--- begin Source document ---
We passed all the winter months at Onavoora, during which we had frequent heavy rains. Some of the storms were attended with violent gales, and disagreeably cold weather. About the 3d of May, an influenza made its appearance amongst the inhabitants of Oahoo, and in two days not a well native was any where to be seen. The market, from being well attended, was deserted. In a week, the distress was so general and so great, that it was feared the poor people would perish with hunger. I visited several families, not a member of which was able to help himself or others, and all were totally destitute of food. A great many of the people died, and amongst the rest two chiefs, one of whom was George Tamauri, a native of the Island of Atooi, who was educated in this country. The other was Cahaliha, next in affinity to the king. Scarcely any of the white people were affected. Not even those living on shore. In about ten days, the people from the country began to make their appearance in the market, the distress was greatly alleviated, and soon afterwards the general good health restored. At such times of suffering, the condition of these people is truly wretched. They have no floor to their huts but the hard-beaten ground from which their naked bodies are separated only by two or three thin mats, and during the rainy season the earth becomes perfectly saturated with water. Their huts are generally built in a very frail manner, and in a driving storm are not proof against the rain. This, alone, is sufficient to account for the thinly populated state of the islands, without charging the natives with the acts of inhumanity that have been ascribed to them by some people.
--- end Source document ---
--- begin Material ---
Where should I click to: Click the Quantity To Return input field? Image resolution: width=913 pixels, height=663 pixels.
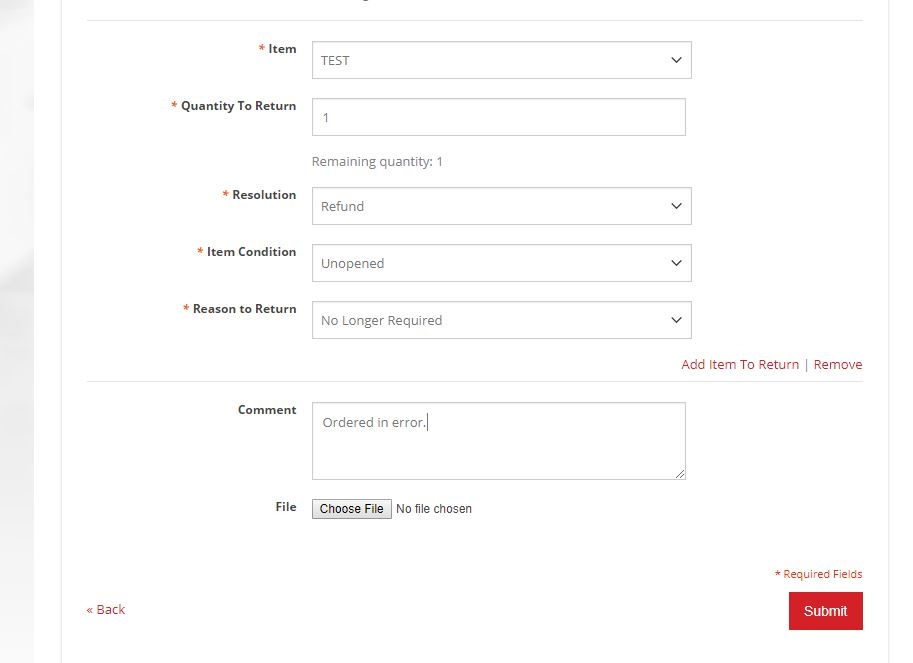pyautogui.click(x=498, y=117)
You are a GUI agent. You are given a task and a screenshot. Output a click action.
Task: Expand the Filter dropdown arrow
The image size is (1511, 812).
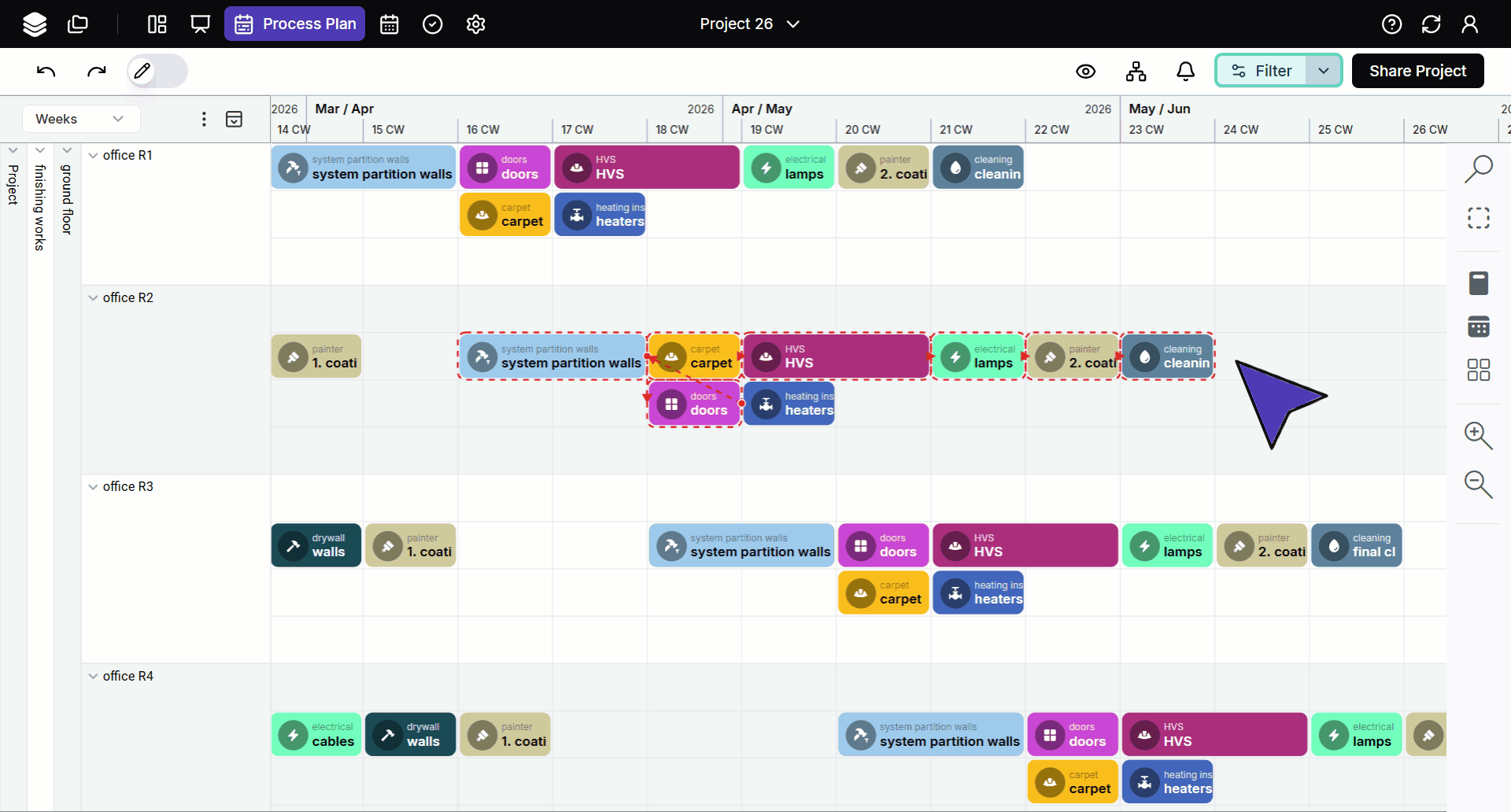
--- end Material ---
## What is asked
Copy out the passage about the winter at Onavoora in full, word for word. The data above has no connection to the passage about the winter at Onavoora.

## Output of the exercise
We passed all the winter months at Onavoora, during which we had frequent heavy rains. Some of the storms were attended with violent gales, and disagreeably cold weather. About the 3d of May, an influenza made its appearance amongst the inhabitants of Oahoo, and in two days not a well native was any where to be seen. The market, from being well attended, was deserted. In a week, the distress was so general and so great, that it was feared the poor people would perish with hunger. I visited several families, not a member of which was able to help himself or others, and all were totally destitute of food. A great many of the people died, and amongst the rest two chiefs, one of whom was George Tamauri, a native of the Island of Atooi, who was educated in this country. The other was Cahaliha, next in affinity to the king. Scarcely any of the white people were affected. Not even those living on shore. In about ten days, the people from the country began to make their appearance in the market, the distress was greatly alleviated, and soon afterwards the general good health restored. At such times of suffering, the condition of these people is truly wretched. They have no floor to their huts but the hard-beaten ground from which their naked bodies are separated only by two or three thin mats, and during the rainy season the earth becomes perfectly saturated with water. Their huts are generally built in a very frail manner, and in a driving storm are not proof against the rain. This, alone, is sufficient to account for the thinly populated state of the islands, without charging the natives with the acts of inhumanity that have been ascribed to them by some people.